Flüchtlinge in Lampedusa 11.2.11 |
Kampagne gegen Waffeninitiative |
Noch vor wenigen Tagen haben wir heimlich mit ihnen mitgefiebert, als sie auf dem Tahrirplatz in Kairo oder in der Strassen von Tunis, Algier, Amman, Sanaa (bald in Dschiddah, Damaskus, Tripolis) "Freiheit" forderten. Heute strömen die Helden des "Volks"-Aufstands erneut zusammen: in Lampedusa, an der Grenze zu Europa. Vorerst sind es meist junge Männer aus Tunesien.
"Freiheit" heisst für die jungen Menschen in der arabischen Welt (und weiter im Süden) nicht das Recht auf die Ordonnanz-Waffe im Schrank. Freiheit heisst teilhaben. Teilhaben am Wohlstand, eine Zukunft haben, in Würde leben, eine Familie gründen und sich und den Seinen das Nötigste kaufen können. Freiheit heisst auch, reisen zu können. Dorhin, wo's eine Zukunft gibt. Dorthin, wo die Menschen alle diese Freiheiten haben. Zum Beispiel nach Europa. Europa liegt so nah. Die jungen Araber leben am selben Meer wie wir Europäer, bloss auf der anderen Seite des Mittelmeers.
Jetzt fordern die Italiener Unterstützung wegen der Notlage in Lampedusa: Bewaffneter Schutz der Festung Europa wird eingefordert. Schutz vor den Menschen, die sich eben erst unter dem Applaus von uns Westlern ihre "Freiheit" erkämpft haben.
Vielleicht werden bald Schweizer Blaumützen benötigt, um Flüchtlingslager ausserhalb Tripolis zu bewachen. Oder wird gar das Bild real, das die üble Propaganda der Gegner der Anti-Waffeninitiative jetzt wochenlang suggeriert hat: Kommt bald der Tag, an dem von uns erwartet wird, dass wir unser Sturmgewehr aus dem Schrank holen, um die Drohung des Plakats wahr zu machen: Die Ausländer mit Waffengewalt in die Schranken weisen. Sollen wir, das waffentragende "Volk", auf die Flüchtlinge, die Helden von Tahrir, schiessen? Bei uns im Dorf oder oben an der Landes-Grenze auf der Chrischona?

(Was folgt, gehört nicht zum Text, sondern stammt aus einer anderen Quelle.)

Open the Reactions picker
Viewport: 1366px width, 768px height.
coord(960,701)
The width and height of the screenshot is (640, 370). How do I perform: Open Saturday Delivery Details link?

Hoffentlich ist das wirklich absurd. Inch'allah. Aber statt auf Gott zu vertrauen, erwarte ich von den Mächtigen dieses Landes, die für sich in Anspruch nehmen, das Wohl dieses Landes und seines "Volkes" im Sinn zu haben, dass sie eine echte Lösung für dieses reale Problem suchen und finden. Wie werden wir mit den Flüchtlingen aus unserer Nachbarschaft leben? Wenn das Gewehr im Schrank nicht die Lösung ist, was dann? Oder vertrauen wir darauf, dass die EU das Problem für uns lösen wird? (Und wir horten dafür als Gegenleistung weiter die Gelder der Steuerhinterzieher aus der EU.)
Ohne die massive Verletzung aller von unserer (christlichen) Kultur globalisierten Werte wie Freiheit, Menschenrechte, Demokratie, ohne die Anwendung massiver Gewalt, werden wir den Zustrom der Migranten aus dem arabischen Raum und weiter aus dem Süden nicht verhindern können.
Selbst wenn wir unsere Politik sofort ändern und alles in unsere Macht stehende beitragen, damit möglichst viele der potentiellen Migranten eine Zukunft bei sich zu Hause sehen (Öffnung der Agrarmärkte, internationale Finanz- und Rostoffmarktkontrolle, usw.) bleibt das Problem kurz und mittelfristig (20 Jahre?) bestehen.
Wir müssen uns damit arrangieren, dass vermehrt junge Menschen aus dem Süden MIT uns leben werden. Oder sei es auch nur BEI uns - in Parallelgesellschaften.
Doch statt uns, die Schweiz, auf das Unvermeidbare vorzubereiten, schüren die künftigen Wahlsieger mit jedem erdenklichen Thema den Fremdenhass. Sie sorgen aus kurzfristigem persönlichem Machtstreben dafür, dass wir nicht einmal daran denken, eine Lösung für das dringendste reale Problem unserer Zukunft zu finden. Sie befeuern die sich abzeichnende Katastrophe. "Verantwortungslos" ist das politisch korrekteste Wort, das mir dazu einfällt.
PS:_
Offenbar versucht Bundesrätin Sommaruga eine Lösung für das kurzfristige Tunesierproblem zu finden. Wann wird ihr die SVP in die Parade fahren?